IIBBA   05544
INSTITUTO DE INVESTIGACIONES BIOQUIMICAS DE BUENOS AIRES
Unidad Ejecutora - UE
congresos y reuniones científicas
Título:
Identification of putative LxCxE motifs targeting the retinoblastoma protein in human viruses by structure- and sequence-based calculations
Autor/es:
GLAVINA, J; CHEMES, L.B.; DE PRAT-GAY, G.; SANCHEZ, IE
Lugar:
Oro Verde, Entre Ríos
Reunión:
Conferencia; 3er Congreso Argentino de Bioinformática y Biología Computacional; 2012
Institución organizadora:
Asociación Argentina de Bioinformática y Biología Computacional
Resumen:
Introduction Many protein functions can be described in terms of “linear sequence motifs” of less than five function-determining residues.

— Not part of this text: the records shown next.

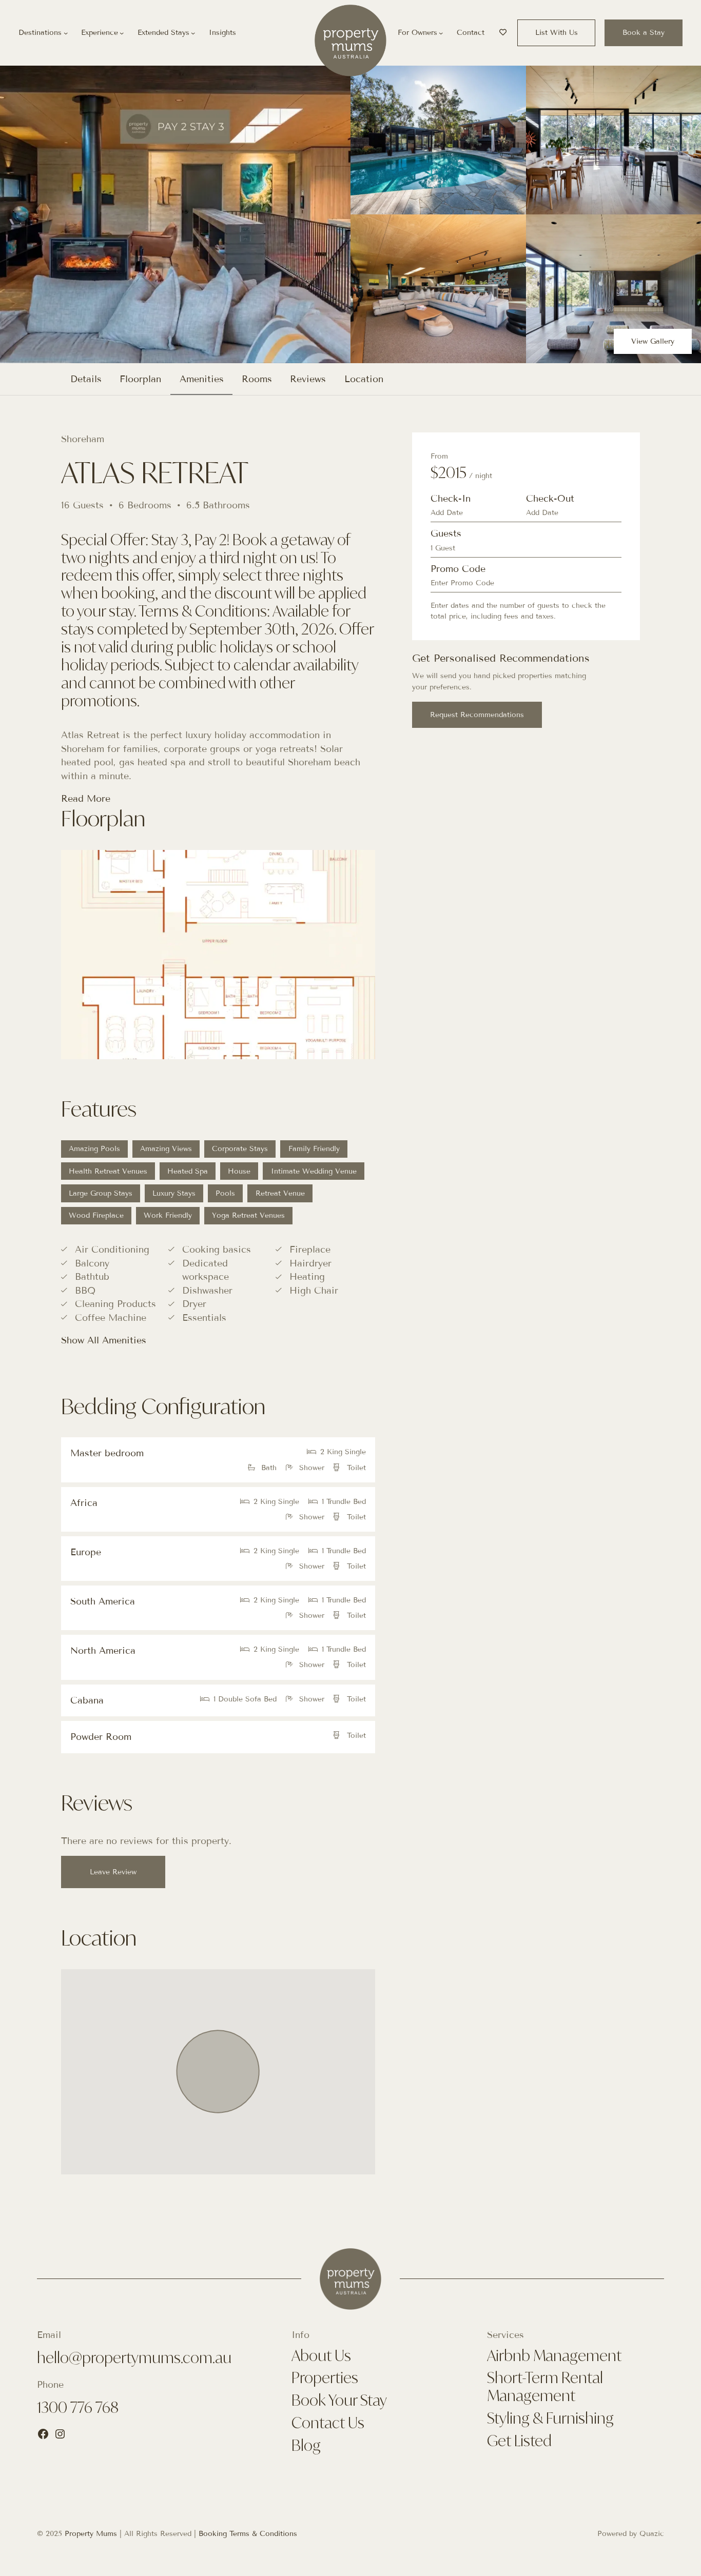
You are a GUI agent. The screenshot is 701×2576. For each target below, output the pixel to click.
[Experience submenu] (122, 33)
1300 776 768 (78, 2407)
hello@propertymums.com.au (134, 2357)
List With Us (556, 32)
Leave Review (113, 1872)
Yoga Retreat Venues (248, 1215)
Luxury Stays (174, 1193)
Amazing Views (166, 1148)
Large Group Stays (100, 1193)
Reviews (308, 379)
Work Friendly (168, 1215)
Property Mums (91, 2533)
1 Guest (443, 548)
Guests (446, 533)
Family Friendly (314, 1148)
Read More (85, 798)
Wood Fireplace (96, 1215)
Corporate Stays (240, 1148)
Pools (225, 1193)
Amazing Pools (94, 1148)
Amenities (202, 379)
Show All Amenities (103, 1340)
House (239, 1171)
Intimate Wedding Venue (314, 1171)
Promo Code (458, 568)
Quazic (651, 2533)
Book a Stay (643, 32)
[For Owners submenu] (441, 33)
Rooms (257, 379)
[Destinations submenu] (66, 33)
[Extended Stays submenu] (193, 33)
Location (363, 379)
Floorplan (140, 379)
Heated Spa (187, 1171)
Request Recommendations (477, 714)
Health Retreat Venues (108, 1171)
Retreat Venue (280, 1193)
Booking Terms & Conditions (248, 2533)
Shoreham (82, 439)
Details (86, 379)
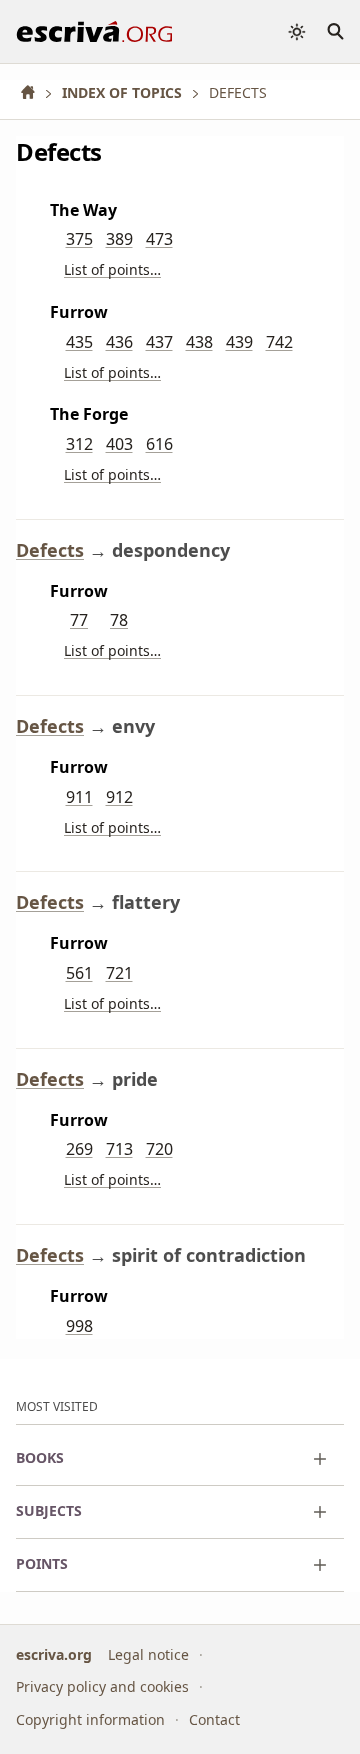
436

The LxCxE motif interacts with the retinoblastoma tumor suppressor (Rb), which plays a key role in cell cycle progression. The LxCxE motif was identified in several proteins from RNA and DNA viruses, suggesting the LxCxE motif may be present in other viral proteins. We have developed a method to predict the affinity of a sequence stretch to the retinoblastoma protein using a combination of structure- and sequence-based calculations. Methods Structure-based calculations used FoldX, which is an empirical force field for the prediction of the stability of proteins and protein complexes [1]. We used the LxCxE-Rb complex structure to compute a first position specific scoring matrix. Sequence-based calculations used molecular information theory, which makes use of residue statistics at an alignment of known binding motifs [2]. We used over 200 sequences of LxCxE motifs from the papillomavirus E7 protein to compute a second position specific scoring matrix. Finally, we used the new algorithm to scan all known sequences from human viruses. Conclusions The combination of structure-based calculations and sequence-based calculations is able to reproduce quantitative and semi-quantitative binding experiments from the literature, the identification of known instances of the LxCxE motif and of novel putative LxCxE motifs. We discuss the list in the light of the structural and functional properties of the protein containing each motif. Acknowledgements We acknowledge funding from Agencia Nacional de Promoción Científica y Tecnológica (PICT 2010- 1052 to I.E.S), Consejo Nacional de Investigaciones Científicas y Técnicas (postdoctoral fellowship to L.B.C; G.d.P.G., and I.E.S. are CONICET career investigators) and Instituto Nacional del Cáncer (graduate fellowship to J.G.). References 1. Guerois R, Nielsen JE, Serrano L. Predicting changes in the stability of proteins and protein complexes: a study of more than 1000 mutations. J Mol Biol 2002 , 320: 369-387. 2. Schneider TD, Stormo GD, Gold L, Ehrenfeucht A. Information content of binding sites on nucleotide sequences. J Mol Biol 1986. 188: 415-431.